Some courts have gone as far as to call Bush Administration legal theories "mystical." Administrative review is particularly important because it provides the public with the opportunity to insert its concerns into the administrative record of every major federal action. The Administration, however, has employed a number of creative but ultimately illegal mechanisms to avoid administrative review of its NEPA decisions.

One such case is Wilderness Society v. Rey.25 Following wildfires in the Bitterroot National Forest during the summer [33 ELR 10685] of 2000, the Forest Service developed a salvage project for the burned areas and released a draft EIS for the project. After soliciting and reviewing public comment on the draft, the Forest Service approved a final EIS that selected a new preferred alternative not included in the draft EIS. By inserting the preferred alternative in the final EIS, but not the draft EIS, the Forest Service effectively deprived the public of the opportunity to comment on the salvage project. Although applicable agency regulations mandated the right to an administrative appeal from such decisions, the Forest Service attempted to deny environmental organizations an administrative appeal. In what the district court described as an "extra legal effort to circumvent the law," the Bush Administration attempted to argue that the final EIS was not a decision from which an administrative appeal was authorized because the final EIS had been signed by Mark Rey, Undersecretary of the U.S. Department of Agriculture (USDA), and was thus a decision of the USDA, not a decision of the Forest Service.26 The district court rejected this approach stating that "the notion that a signature by the Undersecretary transforms the action from Forest Service business to the business of some other agency is mystical legal prestidigitation."27 The court found that the final EIS decision was a Forest Service decision regardless of who signed it, rejected the final EIS, and enjoined the timber salvage operations until the Forest Service complied with the law.

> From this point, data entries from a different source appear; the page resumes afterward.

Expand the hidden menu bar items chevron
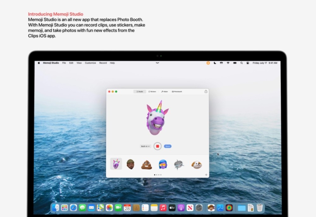 [157, 63]
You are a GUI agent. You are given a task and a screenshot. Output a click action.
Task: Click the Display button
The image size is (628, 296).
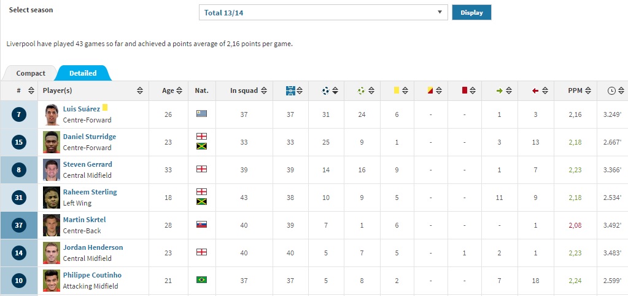coord(471,12)
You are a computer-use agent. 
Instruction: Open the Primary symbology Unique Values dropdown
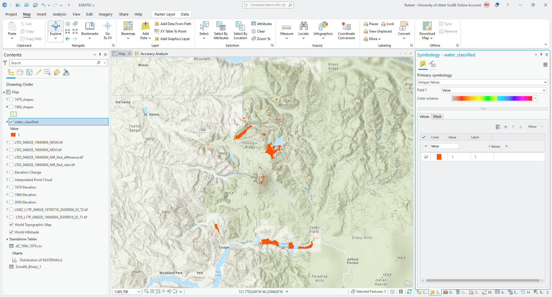(x=482, y=82)
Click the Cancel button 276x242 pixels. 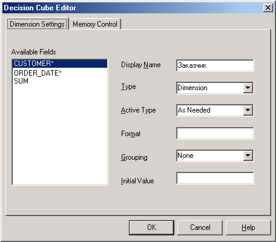200,227
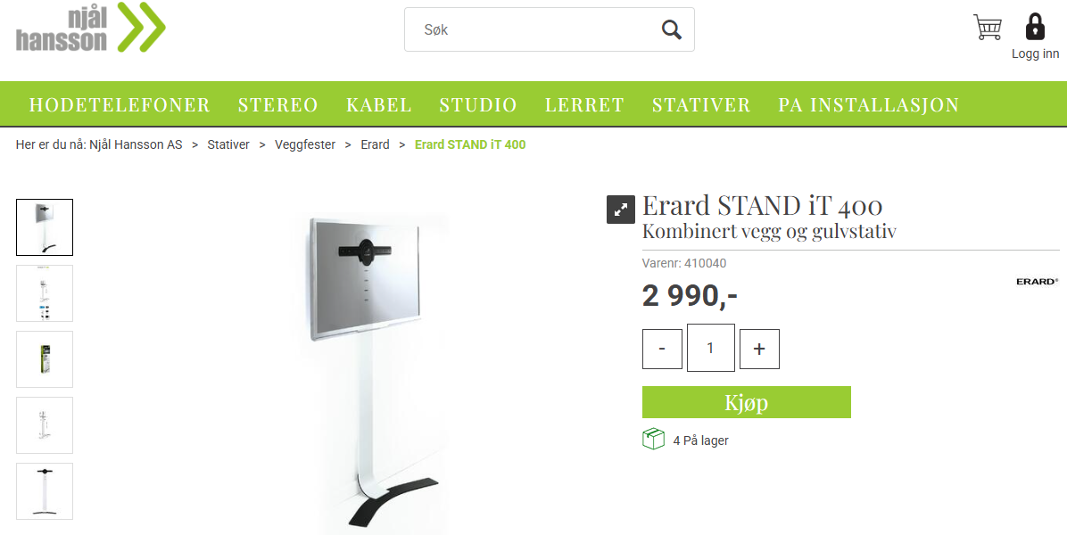The height and width of the screenshot is (535, 1067).
Task: Click the padlock Logg inn icon
Action: tap(1034, 27)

Another strategy of the Bush Administration has been to use state or local agencies to circumvent NEPA law during road construction and other controversial projects. For example, when a certain portion of a highway project becomes controversial, the trend of the Bush Administration has been to conveniently "defederalize" that particular portion and segment it from NEPA review of the rest of the project. This is accomplished by having the state or local government agree to pay for that portion of the road project entirely out of state funding. Since the controversial portions of the project are thus "converted" to state projects, NEPA does not apply and environmental review of the impacts associated with those portions is avoided, even in cases where the segmented portion is integral to the larger "federal" project.

In Old Town Neighborhood Ass'n v. Kauffman,28 the Bush Administration attempted to avoid considering the environmental impacts of a controversial section of a federal highway construction project. The Third Street Project, part of the overall federal project, involved the widening of a downtown city street through which traffic from the highway was to be routed. However, after encountering delays and resistance during the environmental and historic review process, the city of Goshen announced that it would carry out the Third Street Project using only local funds and without NEPA review of the environmental or historical impacts of the project. When this approach was challenged, the defendants argued that the segmentation of the Third Street Project was permissible and not merely an attempt to avoid NEPA. The district court disagreed, finding that the city had continued to plan and coordinate its efforts with state and federal authorities. The court cited internal e-mails that indicated a plan for the city to develop Third Street as a local road, without NEPA review, and then turn it over after construction for use as the route for traffic from the highway. The court determined that the segmentation of the project was done with the purpose and intent of avoiding NEPA review stating that, "such deliberate evasion of these federal laws by carefully carving up one project into smaller segments cannot and should not be tolerated."29 Finding the plaintiffs likely to succeed on the merits of their claims and faced with irreparable harm, the court granted a preliminary injunction enjoining any further construction of the Third Street Project.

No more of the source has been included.